(Excerpt from a dataset)
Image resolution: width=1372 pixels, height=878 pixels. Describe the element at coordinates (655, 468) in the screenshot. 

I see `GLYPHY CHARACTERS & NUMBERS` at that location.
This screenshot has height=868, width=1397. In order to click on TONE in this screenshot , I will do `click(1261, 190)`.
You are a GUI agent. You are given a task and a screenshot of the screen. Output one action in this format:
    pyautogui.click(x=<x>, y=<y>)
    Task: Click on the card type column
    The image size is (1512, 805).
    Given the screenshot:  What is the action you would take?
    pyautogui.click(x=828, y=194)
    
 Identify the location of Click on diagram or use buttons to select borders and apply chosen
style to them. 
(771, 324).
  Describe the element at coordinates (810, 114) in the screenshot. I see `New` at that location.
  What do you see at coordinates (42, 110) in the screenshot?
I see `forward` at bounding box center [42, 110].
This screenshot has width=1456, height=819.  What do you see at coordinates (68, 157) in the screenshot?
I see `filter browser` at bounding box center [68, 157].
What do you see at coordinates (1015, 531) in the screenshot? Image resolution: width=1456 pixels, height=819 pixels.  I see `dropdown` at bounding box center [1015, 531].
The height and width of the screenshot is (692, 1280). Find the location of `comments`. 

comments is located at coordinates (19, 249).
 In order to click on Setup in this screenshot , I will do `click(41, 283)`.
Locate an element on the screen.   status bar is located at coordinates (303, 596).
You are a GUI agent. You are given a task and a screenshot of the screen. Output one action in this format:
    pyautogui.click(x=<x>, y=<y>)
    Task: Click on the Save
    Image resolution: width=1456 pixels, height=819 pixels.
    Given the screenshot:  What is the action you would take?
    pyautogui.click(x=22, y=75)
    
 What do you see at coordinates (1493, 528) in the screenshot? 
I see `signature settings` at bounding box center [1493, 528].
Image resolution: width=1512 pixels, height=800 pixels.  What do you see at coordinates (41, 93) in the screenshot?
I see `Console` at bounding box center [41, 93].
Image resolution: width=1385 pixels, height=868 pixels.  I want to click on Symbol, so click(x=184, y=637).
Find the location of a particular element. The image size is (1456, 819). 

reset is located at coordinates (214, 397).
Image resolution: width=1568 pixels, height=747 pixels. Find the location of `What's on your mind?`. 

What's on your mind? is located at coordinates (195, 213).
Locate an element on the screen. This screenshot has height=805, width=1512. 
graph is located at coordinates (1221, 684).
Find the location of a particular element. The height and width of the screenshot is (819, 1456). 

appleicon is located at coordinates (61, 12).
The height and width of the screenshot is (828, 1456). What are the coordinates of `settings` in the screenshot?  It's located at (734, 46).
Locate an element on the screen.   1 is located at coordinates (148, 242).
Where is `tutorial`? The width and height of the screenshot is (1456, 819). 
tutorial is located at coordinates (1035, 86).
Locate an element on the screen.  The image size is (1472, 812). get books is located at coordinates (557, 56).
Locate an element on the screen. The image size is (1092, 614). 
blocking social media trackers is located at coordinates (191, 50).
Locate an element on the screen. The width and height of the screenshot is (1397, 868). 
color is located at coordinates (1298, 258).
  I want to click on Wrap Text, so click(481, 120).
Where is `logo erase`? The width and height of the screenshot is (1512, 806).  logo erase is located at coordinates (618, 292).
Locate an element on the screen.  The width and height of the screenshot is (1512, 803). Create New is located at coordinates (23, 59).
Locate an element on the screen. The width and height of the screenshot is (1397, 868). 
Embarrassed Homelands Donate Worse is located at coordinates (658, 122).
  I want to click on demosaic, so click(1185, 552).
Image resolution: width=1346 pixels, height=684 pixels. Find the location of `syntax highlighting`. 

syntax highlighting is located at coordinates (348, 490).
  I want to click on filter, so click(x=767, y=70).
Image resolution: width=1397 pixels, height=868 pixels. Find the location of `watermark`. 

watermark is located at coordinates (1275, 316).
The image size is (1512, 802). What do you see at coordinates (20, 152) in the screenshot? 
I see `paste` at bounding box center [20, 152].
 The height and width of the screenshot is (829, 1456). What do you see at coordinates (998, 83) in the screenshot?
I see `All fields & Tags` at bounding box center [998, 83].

> TASK BRIEF:
Can you rewrite all of the material above with "Image resolution" replaced by "Screen size" and everything else left unchanged?

> OUTPUT:
Screen size: width=1372 pixels, height=878 pixels. Describe the element at coordinates (655, 468) in the screenshot. 

I see `GLYPHY CHARACTERS & NUMBERS` at that location.
This screenshot has height=868, width=1397. In order to click on TONE in this screenshot , I will do `click(1261, 190)`.
You are a GUI agent. You are given a task and a screenshot of the screen. Output one action in this format:
    pyautogui.click(x=<x>, y=<y>)
    Task: Click on the card type column
    The image size is (1512, 805).
    Given the screenshot:  What is the action you would take?
    pyautogui.click(x=828, y=194)
    
 Identify the location of Click on diagram or use buttons to select borders and apply chosen
style to them. 
(771, 324).
  Describe the element at coordinates (810, 114) in the screenshot. I see `New` at that location.
  What do you see at coordinates (42, 110) in the screenshot?
I see `forward` at bounding box center [42, 110].
This screenshot has width=1456, height=819.  What do you see at coordinates (68, 157) in the screenshot?
I see `filter browser` at bounding box center [68, 157].
What do you see at coordinates (1015, 531) in the screenshot? Screen size: width=1456 pixels, height=819 pixels.  I see `dropdown` at bounding box center [1015, 531].
The height and width of the screenshot is (692, 1280). Find the location of `comments`. 

comments is located at coordinates (19, 249).
 In order to click on Setup in this screenshot , I will do `click(41, 283)`.
Locate an element on the screen.   status bar is located at coordinates (303, 596).
You are a GUI agent. You are given a task and a screenshot of the screen. Output one action in this format:
    pyautogui.click(x=<x>, y=<y>)
    Task: Click on the Save
    Screen size: width=1456 pixels, height=819 pixels.
    Given the screenshot:  What is the action you would take?
    pyautogui.click(x=22, y=75)
    
 What do you see at coordinates (1493, 528) in the screenshot? 
I see `signature settings` at bounding box center [1493, 528].
Screen size: width=1512 pixels, height=800 pixels.  What do you see at coordinates (41, 93) in the screenshot?
I see `Console` at bounding box center [41, 93].
Screen size: width=1385 pixels, height=868 pixels.  I want to click on Symbol, so click(x=184, y=637).
Find the location of a particular element. The image size is (1456, 819). 

reset is located at coordinates (214, 397).
Screen size: width=1568 pixels, height=747 pixels. Find the location of `What's on your mind?`. 

What's on your mind? is located at coordinates (195, 213).
Locate an element on the screen. This screenshot has height=805, width=1512. 
graph is located at coordinates (1221, 684).
Find the location of a particular element. The height and width of the screenshot is (819, 1456). 

appleicon is located at coordinates (61, 12).
The height and width of the screenshot is (828, 1456). What are the coordinates of `settings` in the screenshot?  It's located at (734, 46).
Locate an element on the screen.   1 is located at coordinates (148, 242).
Where is `tutorial`? The width and height of the screenshot is (1456, 819). 
tutorial is located at coordinates (1035, 86).
Locate an element on the screen.  The image size is (1472, 812). get books is located at coordinates (557, 56).
Locate an element on the screen. The image size is (1092, 614). 
blocking social media trackers is located at coordinates (191, 50).
Locate an element on the screen. The width and height of the screenshot is (1397, 868). 
color is located at coordinates (1298, 258).
  I want to click on Wrap Text, so click(481, 120).
Where is `logo erase`? The width and height of the screenshot is (1512, 806).  logo erase is located at coordinates (618, 292).
Locate an element on the screen.  The width and height of the screenshot is (1512, 803). Create New is located at coordinates (23, 59).
Locate an element on the screen. The width and height of the screenshot is (1397, 868). 
Embarrassed Homelands Donate Worse is located at coordinates (658, 122).
  I want to click on demosaic, so click(1185, 552).
Screen size: width=1346 pixels, height=684 pixels. Find the location of `syntax highlighting`. 

syntax highlighting is located at coordinates (348, 490).
  I want to click on filter, so click(x=767, y=70).
Screen size: width=1397 pixels, height=868 pixels. Find the location of `watermark`. 

watermark is located at coordinates (1275, 316).
The image size is (1512, 802). What do you see at coordinates (20, 152) in the screenshot? 
I see `paste` at bounding box center [20, 152].
 The height and width of the screenshot is (829, 1456). What do you see at coordinates (998, 83) in the screenshot?
I see `All fields & Tags` at bounding box center [998, 83].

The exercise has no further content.